社会福祉士は,相談援助の専門職です。
心理職が行うカウンセリング技法は,ソーシャルワーク場面でも活用できます。
参考書には,たくさんの技法が書かれていますが,特に気をつけたいのは,感情の反映です。
感情の反映は,クライエントの発言の情緒的な面を言葉にして返す技法です。
事例問題が,第22回と第30回に出題されていますが,どちらも正解は「感情の反映」となっています。
第22回
「私は一体これからどうしたらいいでしょうか。小さい子どもを抱えて別れることもできず,ただこの状況に耐え続けるしかないのでしょうか」といって沈黙した。

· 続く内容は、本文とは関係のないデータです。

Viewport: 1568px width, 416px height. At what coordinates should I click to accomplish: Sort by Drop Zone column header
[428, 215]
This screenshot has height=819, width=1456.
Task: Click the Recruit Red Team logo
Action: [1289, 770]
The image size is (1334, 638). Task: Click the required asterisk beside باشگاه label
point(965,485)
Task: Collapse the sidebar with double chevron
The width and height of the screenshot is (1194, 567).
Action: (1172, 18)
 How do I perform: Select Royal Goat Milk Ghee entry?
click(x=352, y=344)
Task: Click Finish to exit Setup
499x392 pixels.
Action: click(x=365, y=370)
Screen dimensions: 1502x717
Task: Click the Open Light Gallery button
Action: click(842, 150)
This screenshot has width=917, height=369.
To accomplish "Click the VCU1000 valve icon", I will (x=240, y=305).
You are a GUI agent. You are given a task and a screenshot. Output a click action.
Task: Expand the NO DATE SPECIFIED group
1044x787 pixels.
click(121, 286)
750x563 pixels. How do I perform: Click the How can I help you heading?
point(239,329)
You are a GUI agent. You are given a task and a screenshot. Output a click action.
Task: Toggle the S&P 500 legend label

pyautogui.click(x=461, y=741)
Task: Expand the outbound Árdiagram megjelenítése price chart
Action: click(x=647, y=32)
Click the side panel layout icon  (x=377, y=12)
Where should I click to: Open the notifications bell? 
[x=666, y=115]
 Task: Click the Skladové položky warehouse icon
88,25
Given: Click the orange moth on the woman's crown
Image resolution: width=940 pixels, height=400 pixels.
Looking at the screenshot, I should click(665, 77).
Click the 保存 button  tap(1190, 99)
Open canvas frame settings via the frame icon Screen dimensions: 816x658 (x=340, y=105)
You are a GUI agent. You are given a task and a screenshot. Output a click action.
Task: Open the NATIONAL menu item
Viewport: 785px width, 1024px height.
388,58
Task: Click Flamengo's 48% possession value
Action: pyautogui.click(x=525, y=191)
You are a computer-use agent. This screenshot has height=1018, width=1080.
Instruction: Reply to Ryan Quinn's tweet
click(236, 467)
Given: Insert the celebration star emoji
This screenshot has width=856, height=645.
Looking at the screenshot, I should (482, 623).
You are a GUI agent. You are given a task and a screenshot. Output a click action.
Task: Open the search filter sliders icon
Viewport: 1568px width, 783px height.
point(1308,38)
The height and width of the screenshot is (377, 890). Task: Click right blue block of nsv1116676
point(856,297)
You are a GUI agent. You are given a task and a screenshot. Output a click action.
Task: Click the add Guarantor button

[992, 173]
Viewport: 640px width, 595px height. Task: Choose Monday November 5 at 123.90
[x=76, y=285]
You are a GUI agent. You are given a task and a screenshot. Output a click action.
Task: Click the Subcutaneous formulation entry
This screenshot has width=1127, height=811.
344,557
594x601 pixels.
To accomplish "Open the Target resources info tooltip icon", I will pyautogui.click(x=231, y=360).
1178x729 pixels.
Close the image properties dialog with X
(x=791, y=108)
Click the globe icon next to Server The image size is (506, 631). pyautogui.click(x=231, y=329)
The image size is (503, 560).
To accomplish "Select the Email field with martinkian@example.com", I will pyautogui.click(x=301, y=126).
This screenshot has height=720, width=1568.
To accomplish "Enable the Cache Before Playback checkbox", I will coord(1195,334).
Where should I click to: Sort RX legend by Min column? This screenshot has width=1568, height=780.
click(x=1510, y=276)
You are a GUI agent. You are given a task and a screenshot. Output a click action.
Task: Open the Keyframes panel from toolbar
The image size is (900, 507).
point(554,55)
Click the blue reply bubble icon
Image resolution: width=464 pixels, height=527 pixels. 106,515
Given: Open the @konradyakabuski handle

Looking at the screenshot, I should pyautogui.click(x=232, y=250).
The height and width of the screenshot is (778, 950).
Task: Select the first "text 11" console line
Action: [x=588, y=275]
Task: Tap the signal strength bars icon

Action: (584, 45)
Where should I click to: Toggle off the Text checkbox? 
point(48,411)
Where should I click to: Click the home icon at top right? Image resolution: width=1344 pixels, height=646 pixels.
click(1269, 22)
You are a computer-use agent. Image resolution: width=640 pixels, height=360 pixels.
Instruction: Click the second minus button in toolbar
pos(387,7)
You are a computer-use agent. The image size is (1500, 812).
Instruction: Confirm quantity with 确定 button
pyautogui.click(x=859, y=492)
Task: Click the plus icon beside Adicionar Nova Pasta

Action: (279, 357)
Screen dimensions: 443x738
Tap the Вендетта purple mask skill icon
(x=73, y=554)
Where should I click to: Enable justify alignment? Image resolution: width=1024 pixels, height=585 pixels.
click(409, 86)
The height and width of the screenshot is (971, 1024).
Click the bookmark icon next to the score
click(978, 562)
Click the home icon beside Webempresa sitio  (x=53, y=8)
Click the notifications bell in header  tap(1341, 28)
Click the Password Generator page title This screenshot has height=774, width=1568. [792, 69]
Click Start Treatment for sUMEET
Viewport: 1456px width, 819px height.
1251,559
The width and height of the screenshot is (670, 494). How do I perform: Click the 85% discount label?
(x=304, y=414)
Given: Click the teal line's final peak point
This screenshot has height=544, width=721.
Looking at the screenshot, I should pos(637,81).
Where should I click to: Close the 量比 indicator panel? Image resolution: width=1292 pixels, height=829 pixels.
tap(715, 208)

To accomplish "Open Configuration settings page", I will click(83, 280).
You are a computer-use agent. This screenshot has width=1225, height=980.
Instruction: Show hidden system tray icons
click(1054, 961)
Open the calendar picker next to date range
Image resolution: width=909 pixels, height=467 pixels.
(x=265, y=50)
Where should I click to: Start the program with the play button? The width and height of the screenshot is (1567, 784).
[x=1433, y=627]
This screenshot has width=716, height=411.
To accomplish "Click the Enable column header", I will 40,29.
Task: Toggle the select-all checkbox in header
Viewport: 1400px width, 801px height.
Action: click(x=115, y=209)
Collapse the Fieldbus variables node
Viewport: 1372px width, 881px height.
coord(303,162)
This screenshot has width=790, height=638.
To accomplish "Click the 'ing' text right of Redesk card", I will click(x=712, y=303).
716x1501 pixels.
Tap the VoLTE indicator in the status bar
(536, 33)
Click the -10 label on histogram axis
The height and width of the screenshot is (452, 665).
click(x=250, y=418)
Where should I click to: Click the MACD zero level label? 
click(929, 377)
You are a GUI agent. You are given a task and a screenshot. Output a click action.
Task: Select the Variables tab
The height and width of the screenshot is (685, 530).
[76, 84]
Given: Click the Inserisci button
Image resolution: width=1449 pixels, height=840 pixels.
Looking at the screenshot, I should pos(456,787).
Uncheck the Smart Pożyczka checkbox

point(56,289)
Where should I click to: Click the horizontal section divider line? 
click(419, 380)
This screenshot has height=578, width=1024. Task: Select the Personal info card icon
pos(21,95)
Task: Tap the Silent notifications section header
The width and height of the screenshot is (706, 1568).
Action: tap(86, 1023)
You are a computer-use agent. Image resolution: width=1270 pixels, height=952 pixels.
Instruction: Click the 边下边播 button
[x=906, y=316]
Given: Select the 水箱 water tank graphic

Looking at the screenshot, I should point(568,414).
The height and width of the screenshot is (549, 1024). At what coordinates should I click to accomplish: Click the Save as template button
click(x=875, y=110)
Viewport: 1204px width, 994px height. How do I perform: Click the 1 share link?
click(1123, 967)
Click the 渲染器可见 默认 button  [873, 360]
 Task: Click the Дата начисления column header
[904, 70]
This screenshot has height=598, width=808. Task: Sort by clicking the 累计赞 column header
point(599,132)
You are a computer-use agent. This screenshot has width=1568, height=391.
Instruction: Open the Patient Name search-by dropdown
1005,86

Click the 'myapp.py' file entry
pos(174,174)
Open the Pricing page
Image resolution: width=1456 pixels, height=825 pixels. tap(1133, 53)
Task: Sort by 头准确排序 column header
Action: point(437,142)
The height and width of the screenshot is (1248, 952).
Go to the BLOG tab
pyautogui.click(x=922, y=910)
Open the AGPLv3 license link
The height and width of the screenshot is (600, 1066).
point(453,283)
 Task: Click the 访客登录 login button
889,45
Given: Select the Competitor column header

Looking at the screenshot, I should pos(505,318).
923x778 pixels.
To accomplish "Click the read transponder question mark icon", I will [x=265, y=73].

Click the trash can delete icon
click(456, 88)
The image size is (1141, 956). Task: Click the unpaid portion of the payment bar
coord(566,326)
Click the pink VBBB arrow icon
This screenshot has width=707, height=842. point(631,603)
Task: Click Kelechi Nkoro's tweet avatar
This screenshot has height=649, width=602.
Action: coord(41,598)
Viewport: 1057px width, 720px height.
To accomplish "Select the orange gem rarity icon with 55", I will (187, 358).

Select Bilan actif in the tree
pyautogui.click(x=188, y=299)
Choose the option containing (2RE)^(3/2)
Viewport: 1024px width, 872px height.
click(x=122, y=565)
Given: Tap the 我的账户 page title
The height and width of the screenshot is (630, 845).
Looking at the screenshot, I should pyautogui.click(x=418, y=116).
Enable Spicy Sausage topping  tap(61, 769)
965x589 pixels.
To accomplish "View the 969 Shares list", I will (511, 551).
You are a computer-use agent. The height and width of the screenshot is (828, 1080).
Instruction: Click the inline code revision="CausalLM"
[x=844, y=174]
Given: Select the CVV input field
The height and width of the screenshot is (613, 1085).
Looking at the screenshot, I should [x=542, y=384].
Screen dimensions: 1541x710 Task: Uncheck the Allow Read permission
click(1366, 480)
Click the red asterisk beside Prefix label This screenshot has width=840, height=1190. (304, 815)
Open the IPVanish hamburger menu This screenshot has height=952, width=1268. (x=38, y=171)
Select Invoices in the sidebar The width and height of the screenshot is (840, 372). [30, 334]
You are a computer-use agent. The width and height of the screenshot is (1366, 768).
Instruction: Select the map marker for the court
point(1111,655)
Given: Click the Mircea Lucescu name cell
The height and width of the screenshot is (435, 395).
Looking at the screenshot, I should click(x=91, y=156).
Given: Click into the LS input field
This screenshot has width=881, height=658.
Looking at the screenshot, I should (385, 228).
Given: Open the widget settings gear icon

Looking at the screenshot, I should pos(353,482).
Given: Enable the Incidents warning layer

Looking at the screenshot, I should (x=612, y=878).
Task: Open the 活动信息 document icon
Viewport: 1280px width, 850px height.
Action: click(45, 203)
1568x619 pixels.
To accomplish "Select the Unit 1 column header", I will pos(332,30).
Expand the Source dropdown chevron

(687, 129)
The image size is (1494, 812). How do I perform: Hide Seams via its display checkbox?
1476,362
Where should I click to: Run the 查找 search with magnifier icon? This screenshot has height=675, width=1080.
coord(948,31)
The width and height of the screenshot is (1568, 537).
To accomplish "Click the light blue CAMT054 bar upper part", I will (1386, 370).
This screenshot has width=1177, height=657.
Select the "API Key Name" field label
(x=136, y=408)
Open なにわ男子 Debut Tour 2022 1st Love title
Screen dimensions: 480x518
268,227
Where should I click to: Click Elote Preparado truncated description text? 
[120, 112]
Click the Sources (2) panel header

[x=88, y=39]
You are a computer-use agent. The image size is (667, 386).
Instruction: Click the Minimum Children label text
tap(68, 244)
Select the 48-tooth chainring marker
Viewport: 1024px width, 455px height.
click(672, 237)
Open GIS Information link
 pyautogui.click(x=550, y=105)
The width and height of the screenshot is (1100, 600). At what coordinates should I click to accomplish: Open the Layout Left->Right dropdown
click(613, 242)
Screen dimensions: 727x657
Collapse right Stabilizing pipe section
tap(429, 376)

それに対して,相談員(社会福祉士)は「今は八方ふさがりの状態で,とてもおつらいのですね」と応じた。
第30回
「親には迷惑を掛けたくないし,行政のお世話になるのも気が引ける…」と黙り込むBさんに,A社会福祉士は,「どうにもならなくて,おつらいのですね」と伝えた。
かなり高度な面接技法であることがわかりますね。
それでは今日の問題です。
第29回・問題108 相談援助のための面接に関する次の記述のうち,正しいものを1つ選びなさい。
1 閉ざされた質問は,クライエントが自分の考えや気持ちを表現できるように促すために用いる。
2 要約とは,クライエントの言葉をそのまま繰り返し,対話を促すことである。
3 感情の反映とは,クライエントの感情や態度に関係なく,ワーカー自身の感情を伝えることである。
4 沈黙場面では,クライエントの混乱が沈黙の第一の理由と捉え,ワーカーが指示的に関わる。
5 非言語的な表現の観察においては,クライエントのアンビバレントな感情を理解する。
この問題にも「感情の反映」が出題されていますが,これが正解ではないと判断するのは,それほど難しくはないでしょう。
そういった意味では,問題の作り方が下手だなぁと思います。
それでは解説です。
1 閉ざされた質問は,クライエントが自分の考えや気持ちを表現できるように促すために用いる。
クライエントが自分の考えや気持ちを表現できるように促すために用いるのは,「閉じられた質問」です。
2 要約とは,クライエントの言葉をそのまま繰り返し,対話を促すことである。
クライエントの言葉をそのまま繰り返すのは,「繰り返し」の技法です。
3 感情の反映とは,クライエントの感情や態度に関係なく,ワーカー自身の感情を伝えることである。
ソーシャルワークの場面では,ワーカーの感情を伝えることはありません。
なぜならソーシャルワークには必要ではないからです。
4 沈黙場面では,クライエントの混乱が沈黙の第一の理由と捉え,ワーカーが指示的に関わる。
沈黙には,意味があります。
慣れないワーカーは,クライエントが沈黙すると焦ってしまいますが,それを打開しようと指示的にかかわるのは,最悪です。
ソーシャルワークの場面では,一般的に指示的にかかわることはありません。
5 非言語的な表現の観察においては,クライエントのアンビバレントな感情を理解する。
これが正解です。
アンビバレントとは,「好き」と「嫌い」といった反対の感情があることです。
<今日の一言>
アンビバレントは,聞いたことがない受験生も多かったと思いますが,ほかの選択肢はわかりやすいので,消去することで,この選択肢が残ります。
知らないものが出題されても,焦ることなく,落ち着いて考えると正解できることがよくあります。
焦ることなく,落ち着くことの重要性を教えてくれる問題です。